Humans live in a real world governed by the laws of physics; that is, we apply and exploit forces, such as gravity, in our daily interactions with the world. In this project we allow virtual humans to interact with a virtual world subject to the laws of physics. How would one's body shape deform in case of a collision with an object? How would our walk pattern look like if we weighed a few kilos more?
To model soft-tissue dynamics, we learn a layered volumetric body model from data [ ]. To enable this we extend the triangulated mesh of the SMPL body model with a volumetric tetrahedral model called VSMPL. VSMPL contains an inner "rigid" layer and an outer soft-tissue layer. Given 4D sequences of people in motion, we learn the physical properties (Young's modulus) of the outer tetrahedra. We do this such that, when simulated in motion using a finite element method, the surface motion of the VSMPL model resembles the observations. The learned model is a realistic full-body avatar that generalizes to novel motions and external forces.

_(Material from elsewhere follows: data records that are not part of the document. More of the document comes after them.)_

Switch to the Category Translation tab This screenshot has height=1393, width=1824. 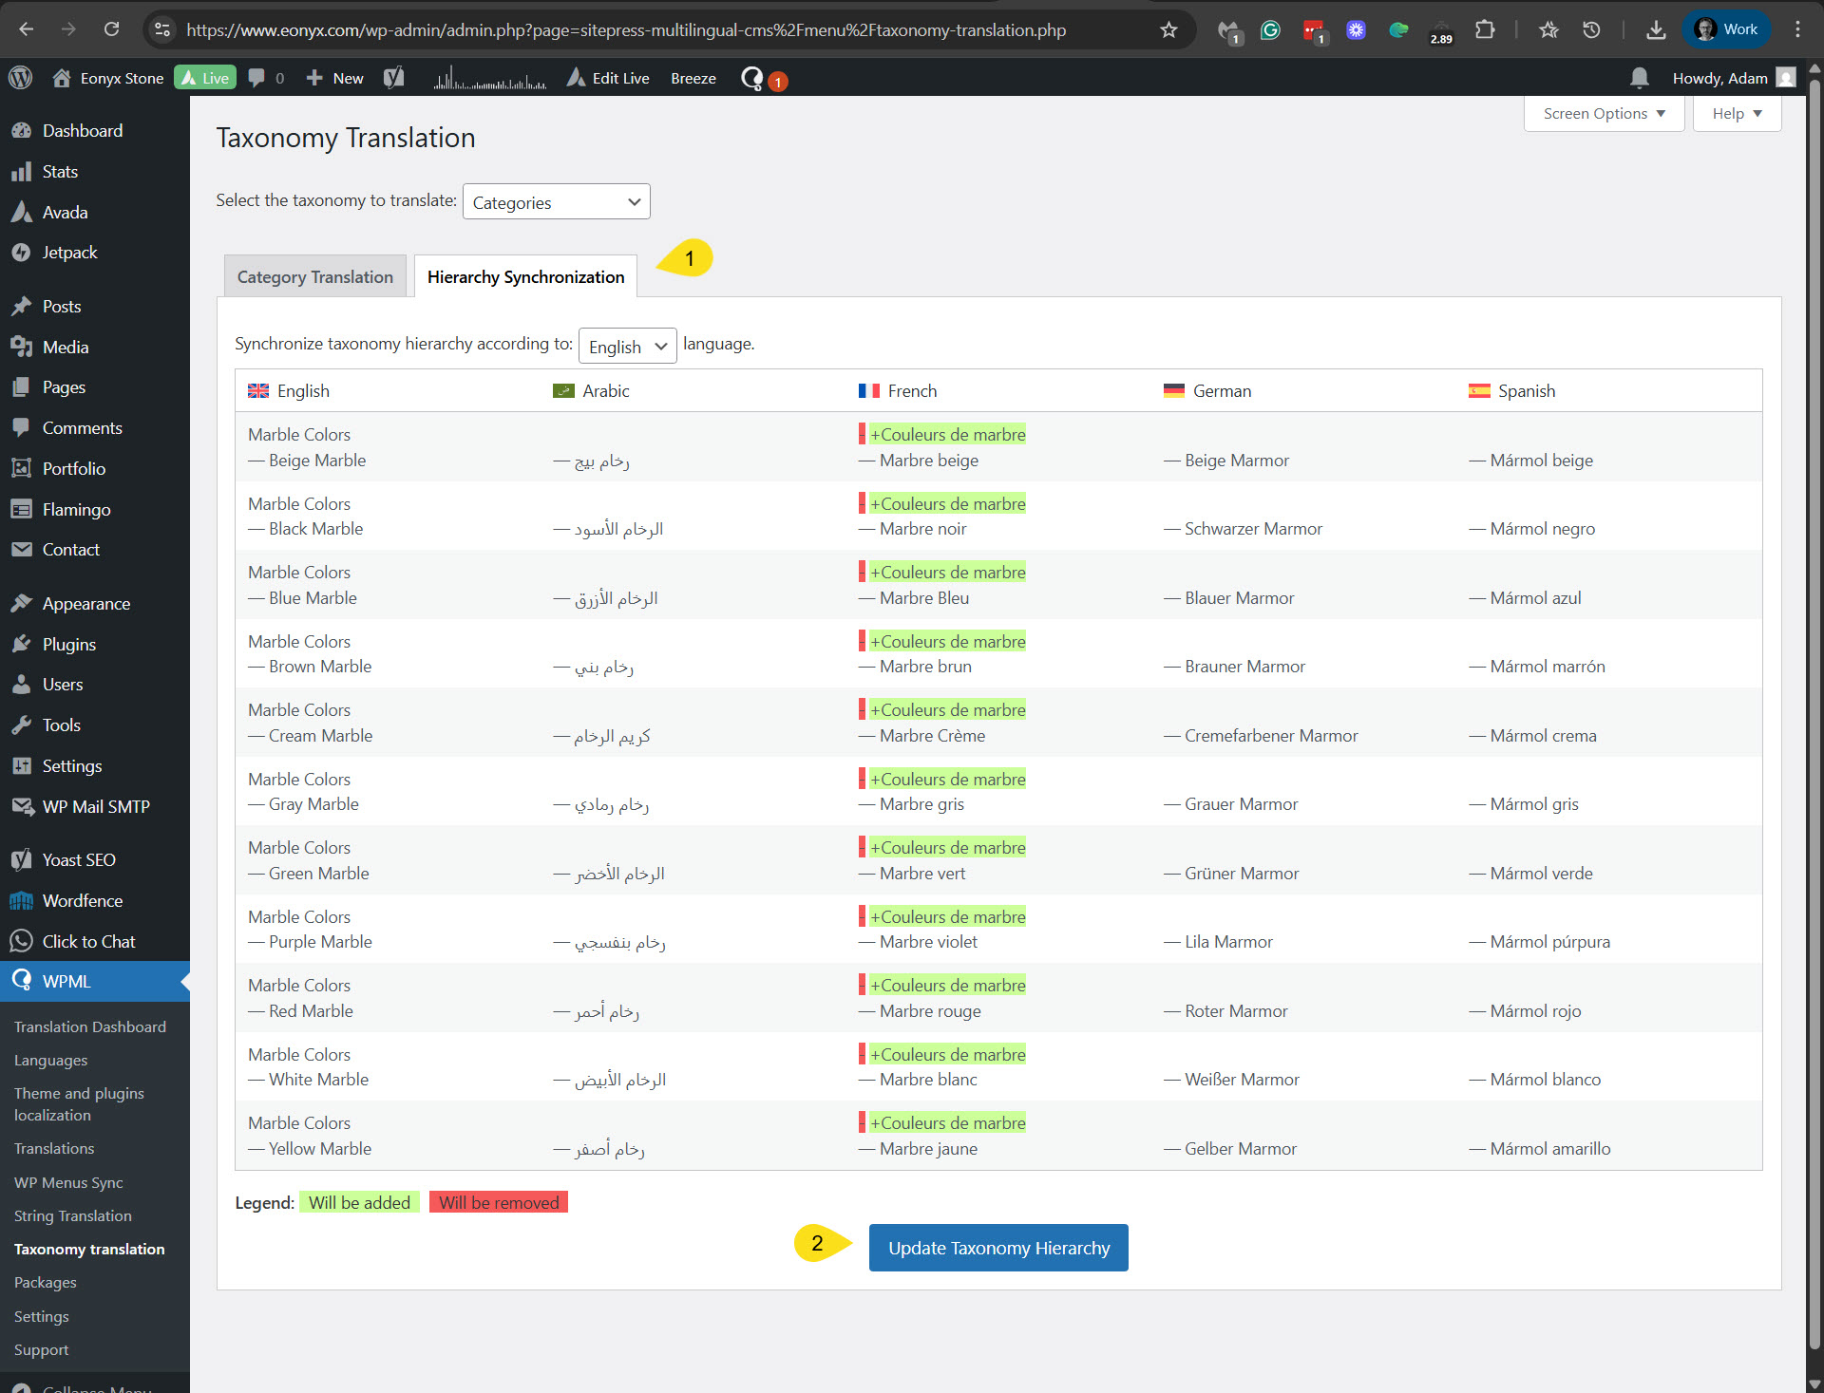point(314,276)
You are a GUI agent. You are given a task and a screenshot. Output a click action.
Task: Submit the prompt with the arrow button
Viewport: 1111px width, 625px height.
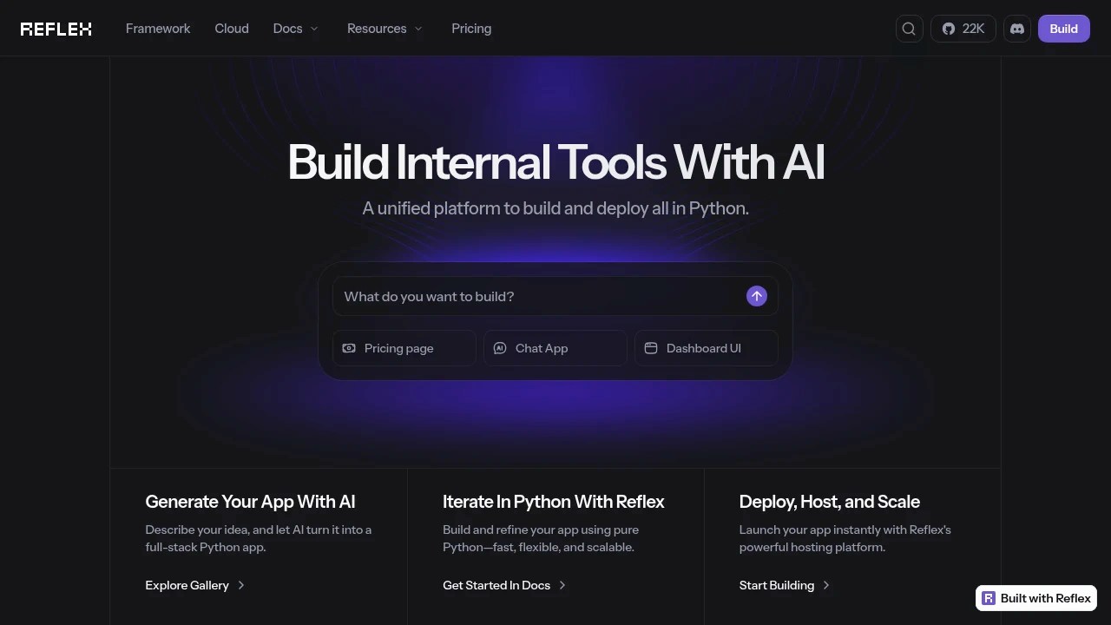point(756,296)
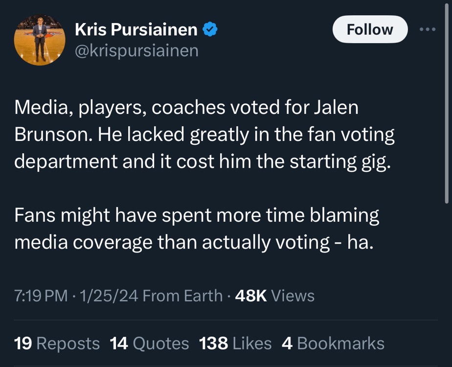View the 48K Views analytics
This screenshot has height=367, width=452.
coord(274,296)
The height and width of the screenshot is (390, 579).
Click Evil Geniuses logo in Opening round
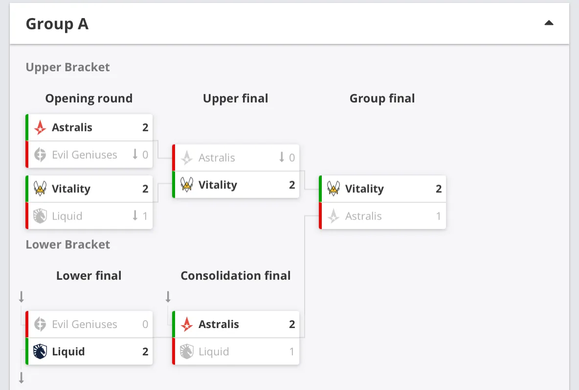(40, 155)
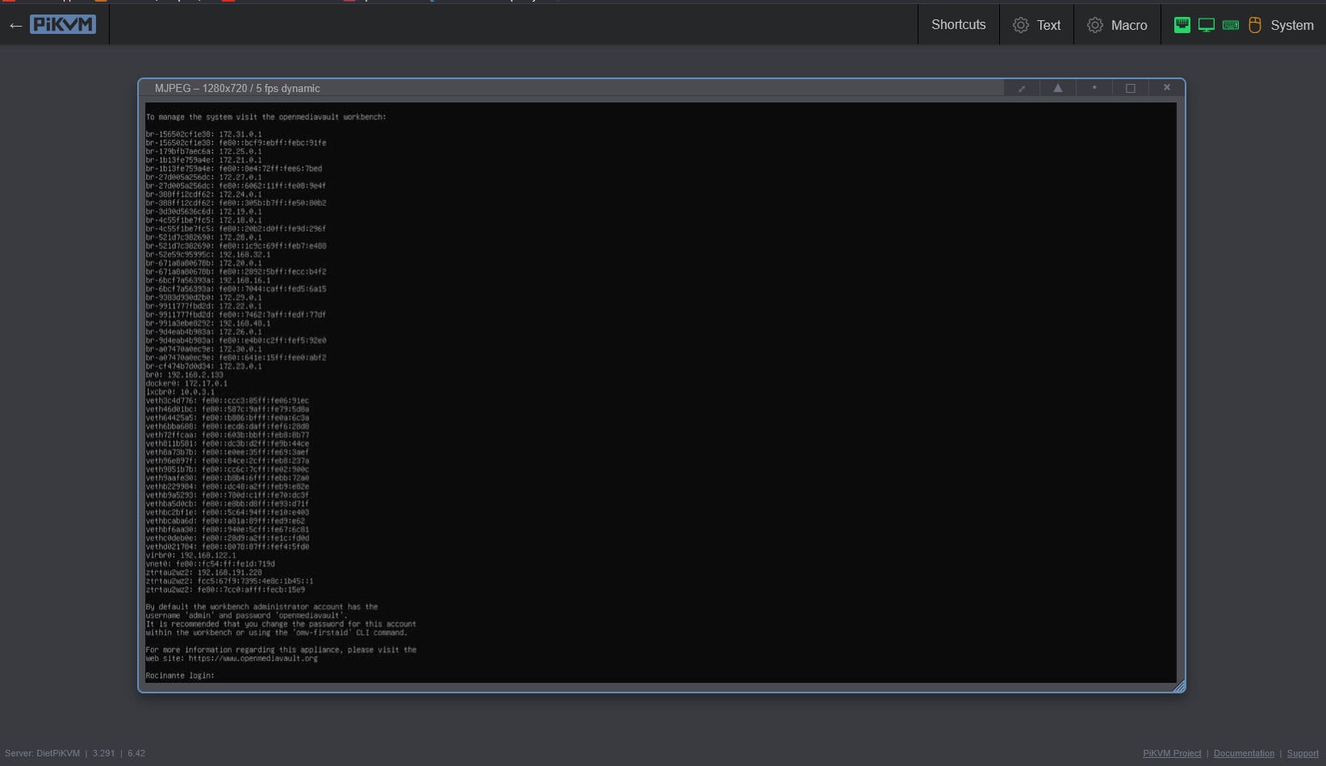Click the green network port status icon
1326x766 pixels.
pyautogui.click(x=1182, y=25)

We also address the problem of retargeting the captured motion of one person onto a different person with a different body shape and physical properties (e.g.~taller, heavier, thinner) such that the new morphology is taken into account [ ]. We obtain visually plausible simulations using a simplified representation of human body shape that we animate using physically-based retargeting. We develop a novel spacetime optimization approach that learns and robustly adapts physical controllers to new bodies and constraints. The method automatically adapts the motion to a subject with the novel target body shape, respecting the physical properties, and producing an appropriate movement. This makes it easy to create a varied set of motions from a single mocap sequence by simply varying the characters.